Okay, okay. Kinda gross and sort of dramatic. But it’s true!

Before you walk away gagging, let me explain: 

Art is my life blood and keeps me sustained.

And while it doesn’t require a life long curse, it does require a lot of sacrifice. How often is that the case, though? The things we love, the things we are passionate, what makes everything ‘just feel right’ comes at a price.

Adulting.

Here I am, sitting the morning after a show I painted at, and I can barely keep my eyes open. I slept a full 7 hours, but this is one of those moments when I’m blatantly aware that I am no longer the college freshman who did homework until midnight, then sprung out of bed at 6am for work the next morning.

Lately, I’ve been VERY aware of my own limitations.

And let me tell you, it’s a feeling that’s pretty upsetting and kind of annoying. I hate being limited. I hate not being able to do every. single. thing. that pops into my head. I want to travel everywhere, live on Twitter, blog everyday, paint everything, work 80 hours a week and still have time to maintain healthy relationships and exercise 7 times a week.

Wouldn’t that be nice?
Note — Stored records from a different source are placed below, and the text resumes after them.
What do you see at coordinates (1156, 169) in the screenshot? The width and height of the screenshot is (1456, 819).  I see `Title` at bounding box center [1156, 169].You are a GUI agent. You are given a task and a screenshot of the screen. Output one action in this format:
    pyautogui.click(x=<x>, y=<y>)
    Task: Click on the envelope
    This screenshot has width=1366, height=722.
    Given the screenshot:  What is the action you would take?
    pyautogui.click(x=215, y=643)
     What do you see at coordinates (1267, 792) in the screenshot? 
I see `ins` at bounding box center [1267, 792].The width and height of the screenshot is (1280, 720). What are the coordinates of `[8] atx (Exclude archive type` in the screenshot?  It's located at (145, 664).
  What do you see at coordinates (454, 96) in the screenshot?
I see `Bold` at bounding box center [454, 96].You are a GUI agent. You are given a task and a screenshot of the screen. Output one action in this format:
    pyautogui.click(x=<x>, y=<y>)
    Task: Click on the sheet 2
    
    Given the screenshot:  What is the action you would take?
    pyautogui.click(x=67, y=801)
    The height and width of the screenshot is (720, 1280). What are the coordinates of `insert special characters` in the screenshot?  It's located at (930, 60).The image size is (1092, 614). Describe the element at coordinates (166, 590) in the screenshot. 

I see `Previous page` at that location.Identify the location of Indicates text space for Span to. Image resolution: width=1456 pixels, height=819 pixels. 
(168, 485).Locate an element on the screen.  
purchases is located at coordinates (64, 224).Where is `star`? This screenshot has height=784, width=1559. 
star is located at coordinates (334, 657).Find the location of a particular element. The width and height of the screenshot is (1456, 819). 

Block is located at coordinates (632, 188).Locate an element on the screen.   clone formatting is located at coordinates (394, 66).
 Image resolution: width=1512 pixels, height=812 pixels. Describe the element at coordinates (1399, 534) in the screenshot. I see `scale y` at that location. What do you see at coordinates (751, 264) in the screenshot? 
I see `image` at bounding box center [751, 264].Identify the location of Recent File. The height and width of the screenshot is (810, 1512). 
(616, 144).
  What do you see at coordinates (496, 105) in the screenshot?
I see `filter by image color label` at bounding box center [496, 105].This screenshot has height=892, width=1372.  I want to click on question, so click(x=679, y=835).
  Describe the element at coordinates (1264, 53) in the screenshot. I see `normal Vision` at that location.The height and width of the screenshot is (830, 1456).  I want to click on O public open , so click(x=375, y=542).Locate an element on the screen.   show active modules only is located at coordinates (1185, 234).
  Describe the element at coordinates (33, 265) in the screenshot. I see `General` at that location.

If only I wasn’t human.

The reality is – I have limits. And I don’t think enough of us admit that. I’m not talking about being lazy, so don’t think leaning back in a pile of potato chips on the couch, while streaming soap operas, is what I’m talking about.

I’m talking about good ole-fashioned lack of ability to have more hours than life provides.

And while I know you gentlemen feel this way, as well – I’m going to call out the pressure that we, as women, feel to be EVERYTHING.

A lot of the time it feels like I need to be the perfect career woman, the perfect blogger, the perfect girlfriend, the perfect daughter the perfect roommate, the perfect friend, the perfect writer, the perfect editor. Oh, and also volunteer every weekend, be devastatingly fit, and have all my student loans paid off like 10 years ago.

(NOTE: I wasn’t even in college 10 years ago)

The point is, this is INSANE.

And I’m calling it.

There is no way to live up to this constant standard of perfection, and while I do very strongly agree that healthy life = happy life. Let’s reevaluate what that means.

Not to compare the U.S. to France, again, buuuuuuuuut…

In France women are not perfect mothers. They don’t have to be, and honestly I don’t think they want to be. Motherhood is just one piece (like being a vegetarian or a yogi) that makes up who they are.

In France there are days and days of vacation time when people literally sit around and “do nothing.” Or, to be specific, they lay around in gardens and on lawns and in front of amazing buildings that look like movie backgrounds.

In France you work so that you have more time to enjoy your life. Not so that you can pay back student loan gods who hold you in shackles for 40 years.

Obviously there are problems with any society, and France is not immune. But the overarching culture is sometimes storybook-esque.

Sometimes that drove me crazy, when I was living there. But now, I think I’m starting to get it.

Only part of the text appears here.